* [Consigna 1]
Enumere los nuevos valores del progreso que, según el fragmento sobre la agricultura territorial, florecieron en la explotación de cada agricultor de cabecera.
* [Consigna 2]
Responda brevemente a estas preguntas sobre el fragmento acerca de la agricultura territorial:
(a) ¿Cuántas familias tenía a su cargo cada agricultor de cabecera?
(b) ¿Qué animales retornaron al monte?
(c) ¿Con la ayuda de qué volvieron los ganados a fabricar humus?
* [Consigna 3]
Prosiga el fragmento sobre la agricultura territorial y el agricultor de cabecera a partir de su última oración.

* [Fragmento extraído]

Nadie recuerda tampoco a quién se le ocurrió prestigiar a los proveedores de nuestra alimentación como profesionales de la salud, y recurrir al símil del médico de cabecera y al sistema de salud primario, pero el caso es que aquella idea permitió dar paso a un encadenamiento de reformas que fue desmontando la legislación agraria, hasta entonces exclusivamente industrial, para dar paso a una agricultura pensada para ajustarse a las necesidades de los ciudadanos y a las posibilidades agroecológicas de la región.

La agricultura territorial hizo dos cosas: quedarse con lo mejor de la tecnología y la ciencia alimentaria industrial -que había hecho aportaciones extraordinarias- y volver a enraizarse en los principios agroecológicos locales. Así, los ganados volvieron a fabricar humus con la ayuda de las lombrices, el monte bajo volvió a ser la cama, y las ovejas y las cabras -extinguidas tras los monocultivos de vacuno y papel- retornaron al monte, que, como volvía a tener función y rentabilidad, dejó de quemarse a lo bonzo.

Cada agricultor de cabecera tenía a su cargo entre 100 y 150 familias, en función del número de miembros, la edad de los mismos y sus necesidades de alimentación. Y en su explotación -altamente tecnificada y agroecológica- florecieron los nuevos valores del progreso -pensamiento sistémico, economía colaborativa y circular, reciclaje, seguridad alimentaria, seguridad ambiental...-, que crearon una inédita relación entre el campo y la ciudad.

* [Datos proporcionados]
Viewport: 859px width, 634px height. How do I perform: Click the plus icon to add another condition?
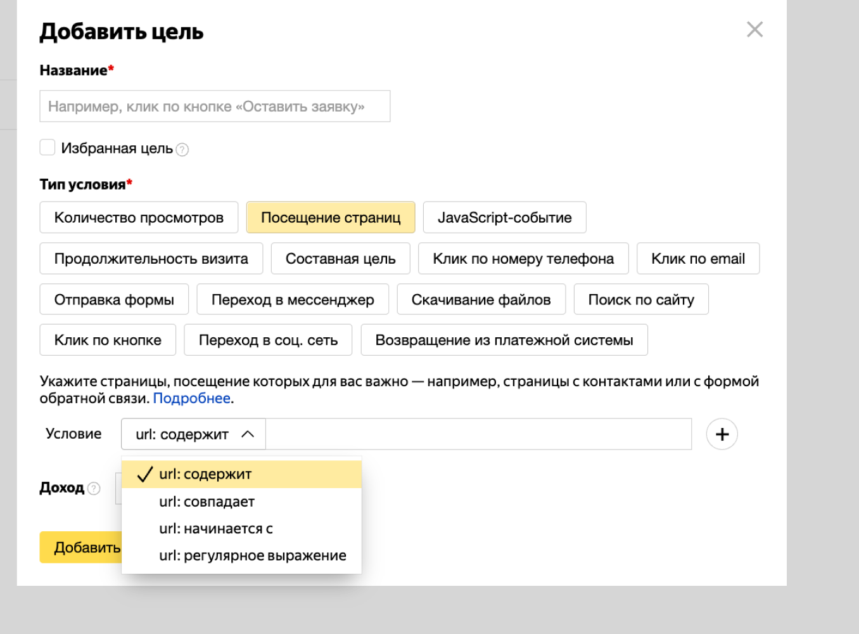(x=722, y=434)
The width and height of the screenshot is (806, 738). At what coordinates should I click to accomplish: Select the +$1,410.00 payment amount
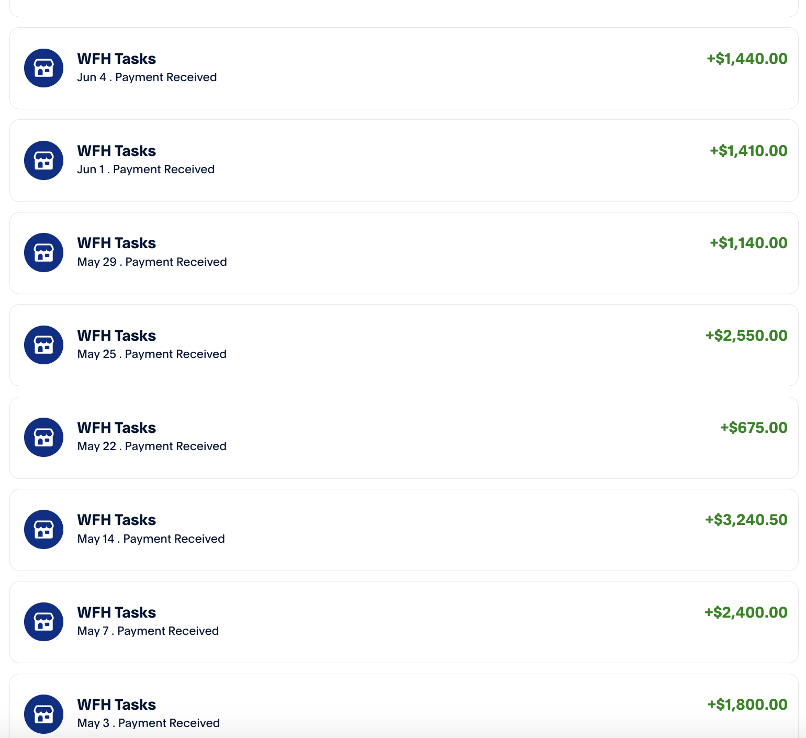[x=748, y=151]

* [Resultado 1]
- Pensamiento sistémico
- Economía colaborativa y circular
- Reciclaje
- Seguridad alimentaria
- Seguridad ambiental

* [Resultado 2]
(a) Entre 100 y 150 familias.
(b) Las ovejas y las cabras.
(c) Con la ayuda de las lombrices.

* [Resultado 3]
Los consumidores escogían a su agricultor de cabecera estableciendo así un vínculo de confianza mutua. Las pequeñas tiendas de barrio, como centros de salud agroalimentaria, se sumaron al proyecto. Y los restaurantes, o los centros públicos con servicios de comedor, también fueron abastecidos por agricultores de cabecera. Los gobiernos lideraron la transición hacia el fomento de la agricultura regional inteligente y la alimentación responsable. Y gracias a eso el sistema de salud pública fue virando hacia lo preventivo antes que hacia lo curativo. El empleo en la agricultura empezó a crecer y los paisajes rurales, antaño abandonados, volvieron a la vida.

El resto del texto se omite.